Un grupo de hombres ataviados con máscaras queman en directo la obra "Morons (White)" de Banksy
Un grupo de hombres ataviados con máscaras queman en directo la obra "Morons (White)" de BanksyArchivoArchivo

La relación entre una obra de arte y su precio de mercado está regida por el principio de máxima incertidumbre. No existen parámetros objetivos para fijar cuál es el precio del arte. Cualquier cosa puede suceder: un estado de ánimo, un aumento brusco de la demanda, un cambio inesperado de tendencia, una burbuja… pueden elevar la cotización de un trabajo a niveles irracionales, completamente inexplicables. Siempre ha sido así y siempre sucederá. Pero lo que viene sucediendo en el mercado del arte de unos meses a esta parte, está desconcertando, incluso, a aquellos acostumbrados a todo tipo de comportamientos anómalos del sector artístico. El auge meteórico del arte digital ha destrozado cualquier atisbo de certeza que todavía pudiera sobrevivir. Y para muestra, un botón.

La pasada semana, un grupo de hombres enmascarados prendió fuego a una serigrafía de Banksy titulada “Morons (White)”, en una ubicación secreta de Brooklyn. La destrucción de la obra fue retransmitida vía streaming a través de la cuenta de Twitter @BurntBanksy. Los individuos participantes en esta acción trabajaban para una empresa llamada Injective Protocol que poco antes había adquirido la pieza por 95.000 dólares. Lo más sorprendente de todo este proceso no fue la combustión de una obra valorada en casi 100.000 dólares, sino que, días después, un facsímil digital de ella fuera vendido por esta misma empresa por 382.000 dólares. Recapitulemos: se adquiere un Banksy, se destruye, se sustituye por una imagen digital de la obra antes de ser quemada, y se vende por un precio casi cuatro veces superior. ¿Cómo se puede explicar esto? ¿Qué hace que valga más la imagen digital intangible de una pieza destruida que la propia pieza física? Y, además, ¿cómo pueden existir coleccionistas dispuestos a comprar la imagen de una obra que, si la buscas por Google, la encontrarás en forma de decenas de reproducciones?

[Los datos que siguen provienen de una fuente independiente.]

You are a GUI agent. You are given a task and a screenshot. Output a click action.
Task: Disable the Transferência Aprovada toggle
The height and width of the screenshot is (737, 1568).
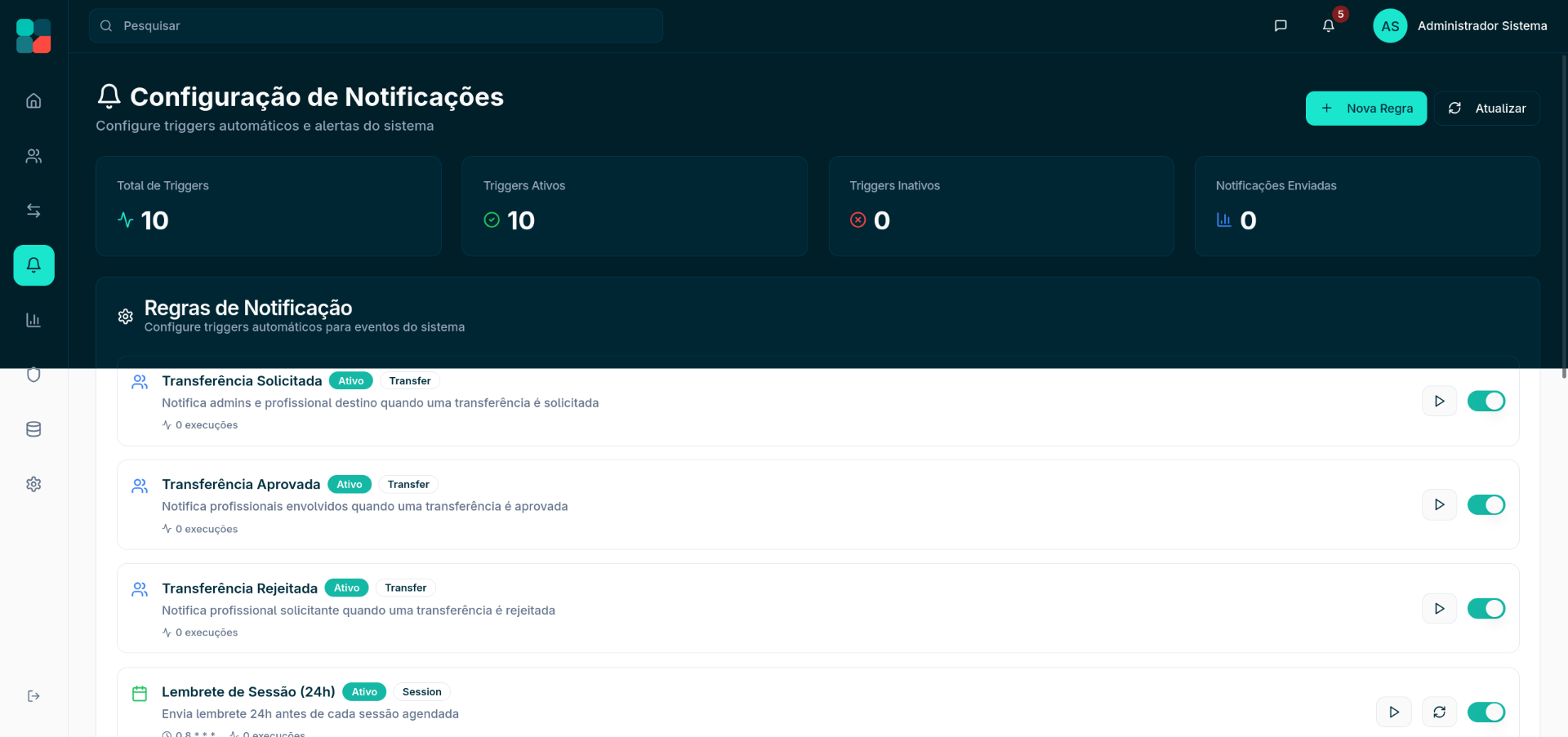1486,505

Es evidente que las prioridades están cambiando: antes se pagaban millonadas por el arte que podías tocar, sostener entre tus manos, colocar en un lugar preferente de tu casa. Ahora, los precios desorbitados se pagan por aquello que no existe. Lo que sucede es que, en el caso de “Morons (White)”, nos encontramos ante el primer caso de la historia en que un objeto artístico que existe materialmente es destruido para sustituirlo por su imagen digital. Aunque -claro está- la locura tiene su truco. Como los propios artífices de la quema del Banksy afirmaron, la destrucción fue concebida como una obra de arte en sí misma (algo nada nuevo en el arte contemporáneo). De manera que quien adquirió el facsímil digital no solo estaba comprando una reproducción, sino algo más: la experiencia, el acto de destrucción. El facsímil digital constituye no solo una obra en sí misma, sino, igualmente, el lugar de una ausencia. El comprador está pagando tanto por un trabajo digital como por una realidad pérdida. Es consciente de que eso que ha adquirido es una suerte de monumento fúnebre, la imagen de un muerto. ¿Se ha vuelto loco el mercado del arte? ¿Estallará la burbuja de lo digital en breve? Los próximos meses se presentan apasionantes.